The simplest analytical expression for resonant behavior in a lumped element circuit consists of a series connection of an ideal resistor, an ideal inductor, and an ideal capacitor. In this arrangement, the resonant impedance magnitude is identical to the minimum value of the input impedance.
Of more practical importance than the series resonant circuit is the parallel resonant circuit — the series circuit dual. The input impedance magnitude of the parallel resonant circuit passes through a maximum value at or near the resonant frequency at which it is real. This behavior is also known as an antiresonance.
Resonant Transmission Lines with Short-circuit Terminations
The analogies with the familiar resonant properties of lumped element resistance- inductance-capacitance circuits help appreciate transmission line circuits’ resonant properties.
Grounding and bonding networks resemble short circuits, and therefore only the resonant transmission lines with short circuit terminations are relevant in this analysis.
The input impedance of a transmission line section with short-circuit termination will be real at all frequencies, for which l/ʎ=n/4 or l=n∙ʎ/4.
l = line length
n = any integer
Then, the frequencies at which the input impedance is real are those for which a line length is an integral number of quarter wavelengths. The input impedance has a maximum value when n is odd ( ʎ/4,(3/4)ʎ,(5/4)ʎ,…), and a minimum value when n is even (ʎ/2, ʎ, …).

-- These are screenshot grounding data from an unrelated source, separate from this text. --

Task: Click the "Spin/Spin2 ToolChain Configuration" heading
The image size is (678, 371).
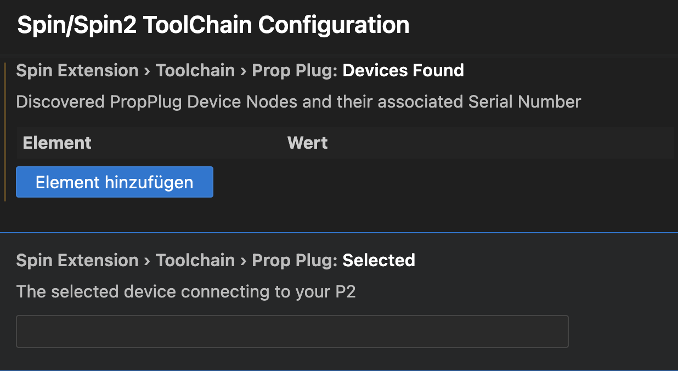Action: (x=213, y=25)
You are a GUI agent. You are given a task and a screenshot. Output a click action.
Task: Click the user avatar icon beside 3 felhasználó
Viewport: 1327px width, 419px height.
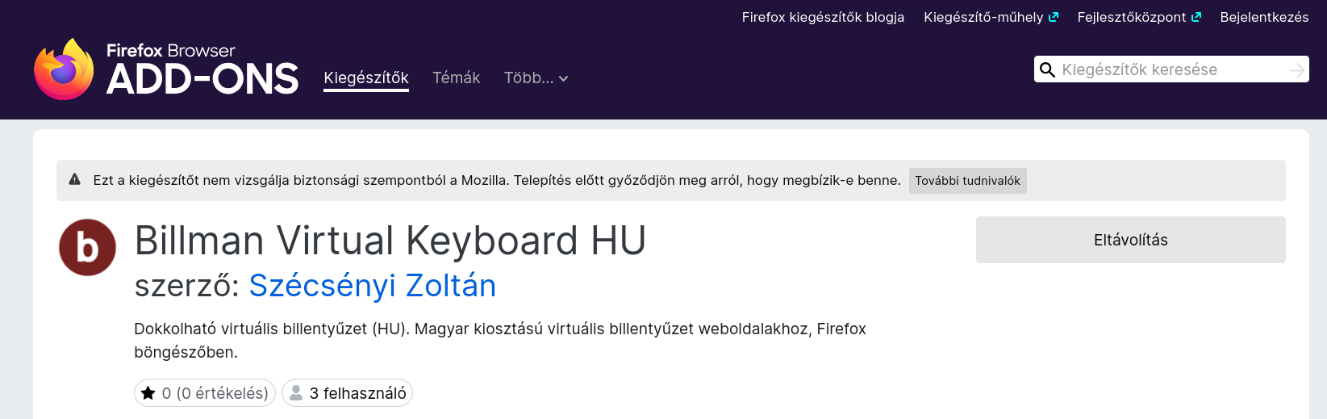296,393
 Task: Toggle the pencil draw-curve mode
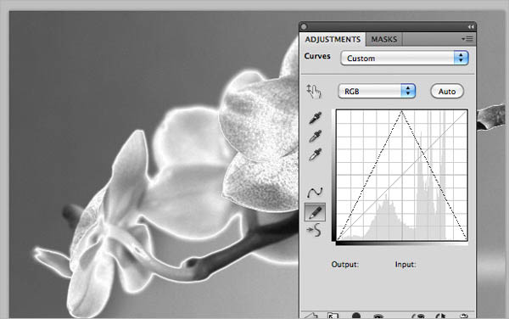[x=315, y=212]
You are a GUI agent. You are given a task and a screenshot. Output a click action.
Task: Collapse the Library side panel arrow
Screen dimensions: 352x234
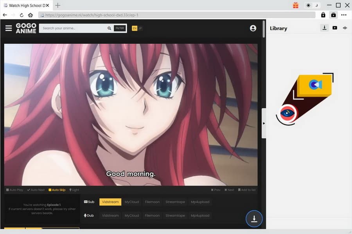click(x=264, y=123)
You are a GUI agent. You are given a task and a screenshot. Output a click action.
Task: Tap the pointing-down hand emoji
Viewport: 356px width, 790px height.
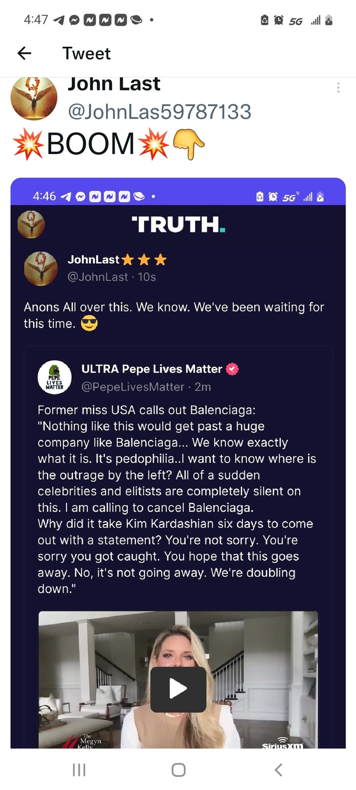coord(189,144)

Comparing lumped elements, it follows that when the input impedance of a low-loss transmission line section with short circuit termination is a maximum, it displays the resonance behavior of a parallel resonant circuit. Likewise, when the input impedance is a minimum, it shows the resonance behavior of a series resonant circuit.
Summarizing, the input impedance varies similarly to a parallel lumped element resonant circuit in the vicinity of the frequencies for which a line length is an odd number of quarter wavelengths. It goes like a series lumped element resonant circuit in the vicinity of the frequencies for which a line length is an integral number of half wavelengths.
7.5 m of bare wire in the air, ground a metallic computerized control cabinet in a production facility. Compute the resonant frequencies for high-frequency waves traveling in the wire. Indicate the type of resonance and plot approximate impedance vs. frequency curves. Compute the wavelength for f = 60Hz. Derive conclusions from the results. For simplicity, assume the propagation speed = c = speed of light.
l = 7.5 m
- If l=7.5 m=ʎ/4, then ʎ=30m and f=10Mhz
- If l=7.5m= ʎ/2, then ʎ=15m and f=20MHz
- If l= 7.5m=¾ ʎ, then ʎ=10m and f=30MHz
- If l=7.5m=ʎ, then f=40MHz
- If f=60Hz, then ʎ=5,000 km and l=1.5∙10¯⁶ʎ
Figure 1. Impedance vs. frequency for a 7.5 m grounding conductor. Image based on G. Vijayaraghavan, et al., 2004.
The input impedance is maximum at 10 MHz and 30 MHz, parallel resonance, and minimum at 20 MHz and 40 MHz, series resonance.
At the frequencies in the vicinity of 10 MHz (ʎ/4) and 30 MHz (3/4)ʎ, the wire acts as an open circuit and cannot equalize the potentials at its ends; it is, therefore, useless as a grounding or bonding conductor.
At the frequencies in the vicinity of 20 MHz (ʎ/2) and 40 MHz (ʎ), the impedance is low, and the wire does equalize the potentials at its ends.
At direct current (DC), 50Hz, and 60Hz, the wire length is a tiny fraction of the wavelength. The impedance value is marginal, and there is no chance of resonance. The wire is suitable for DC and power frequencies.
Grounding and Bonding Circuits Acting as Antennas
An antenna is a particular electric circuit capable of radiating and receiving energy through space in electromagnetic waves.
The wires, rods, tubing, and other metallic elements used for grounding and bonding may behave as antennas, radiating energy that may be received by susceptible victim circuits, producing several forms of noise. It happens when the metallic elements’ dimensions become appreciable compared with the wavelength of the frequency in use. The frequency content of the source depends on the type of circuit and the speed of its components.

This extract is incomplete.